EXERCISE OBJECTIVE: Copy nothing but the lines from the one containing "Instruction: Enable the" through the last line of the records, repeated exactly and without pictures.
##############################
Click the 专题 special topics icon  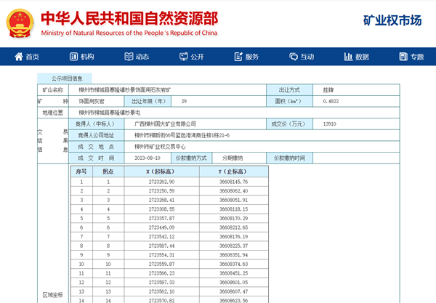[403, 57]
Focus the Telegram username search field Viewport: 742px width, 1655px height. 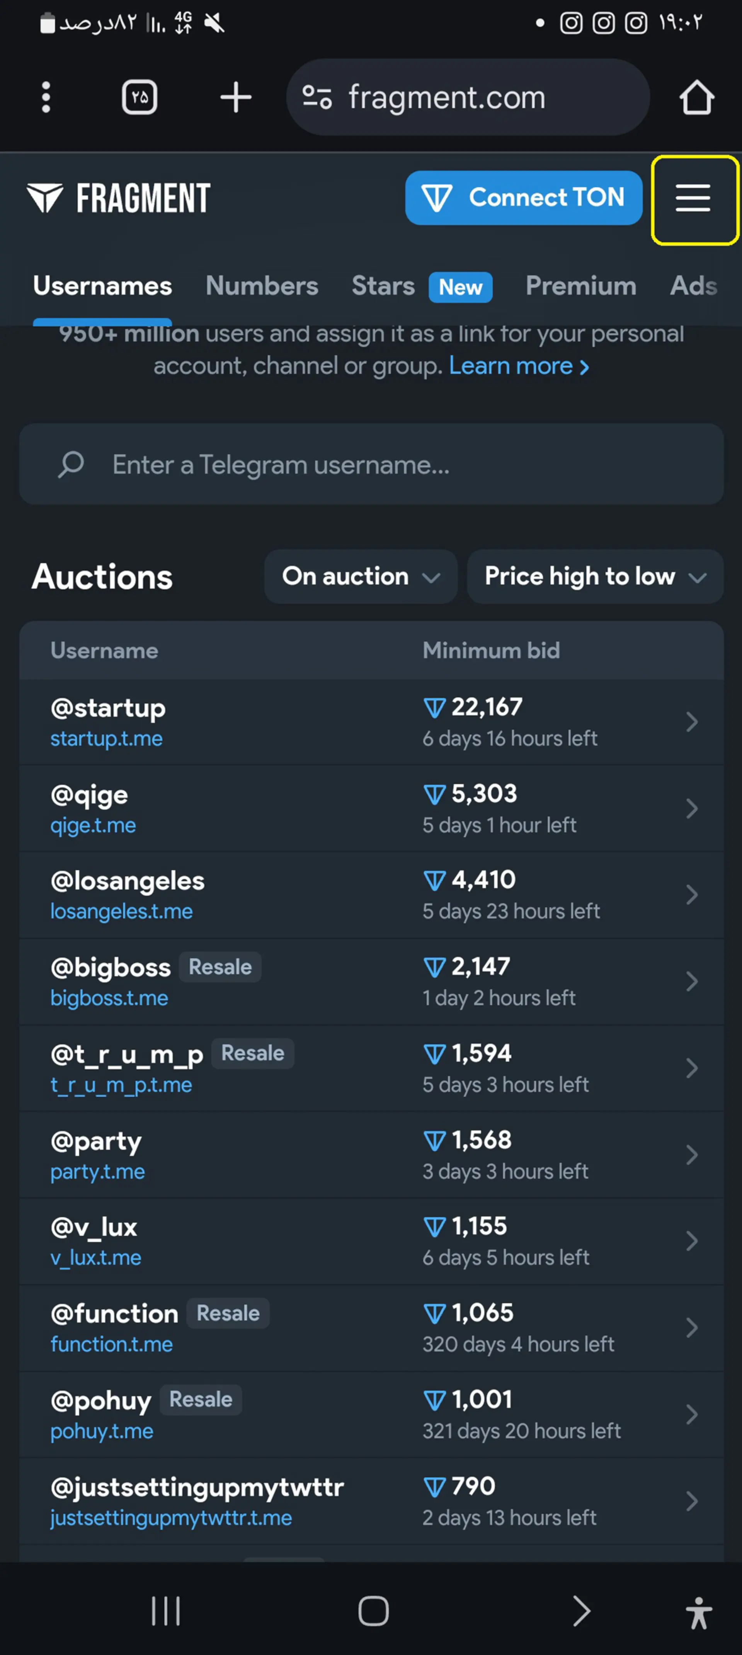pos(371,464)
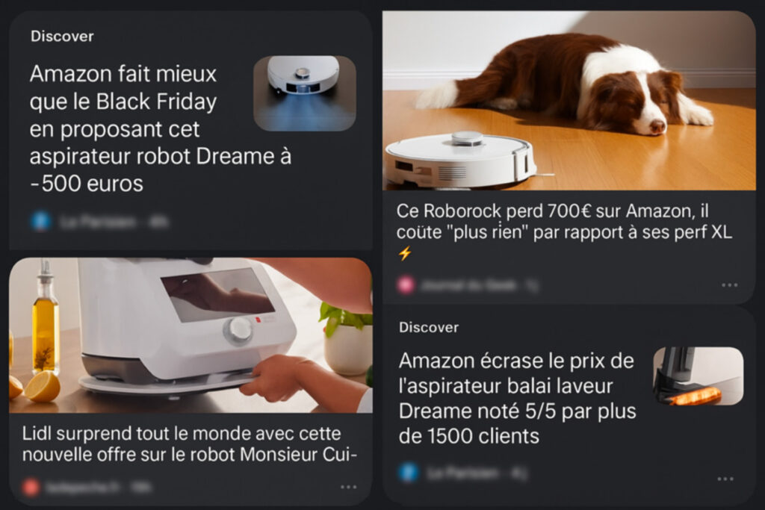The height and width of the screenshot is (510, 765).
Task: Open more options on the Roborock card
Action: click(x=729, y=284)

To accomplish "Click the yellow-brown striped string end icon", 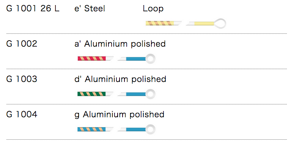I will (x=164, y=24).
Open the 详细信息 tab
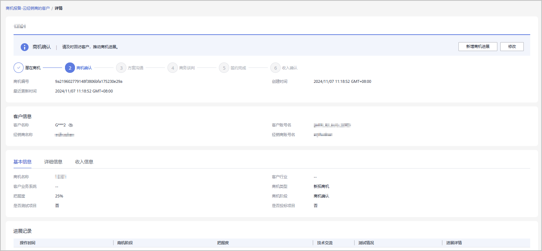 click(53, 162)
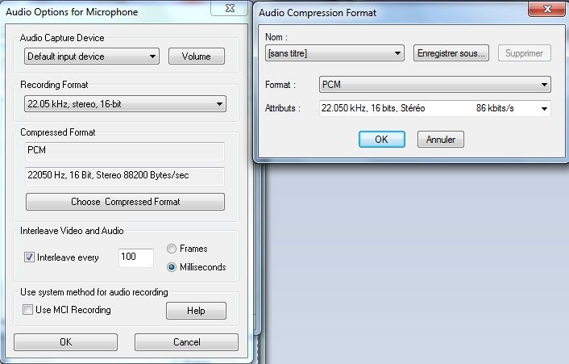The height and width of the screenshot is (364, 569).
Task: Select the Frames radio button
Action: (172, 249)
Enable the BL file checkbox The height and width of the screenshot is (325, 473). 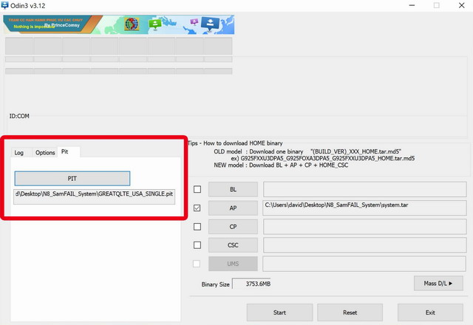click(197, 190)
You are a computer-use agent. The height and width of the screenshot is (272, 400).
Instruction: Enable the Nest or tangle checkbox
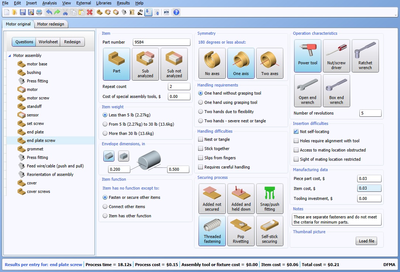tap(201, 139)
##############################
TASK ANSWER:
Instruction: Enable the Nest or tangle checkbox
tap(201, 139)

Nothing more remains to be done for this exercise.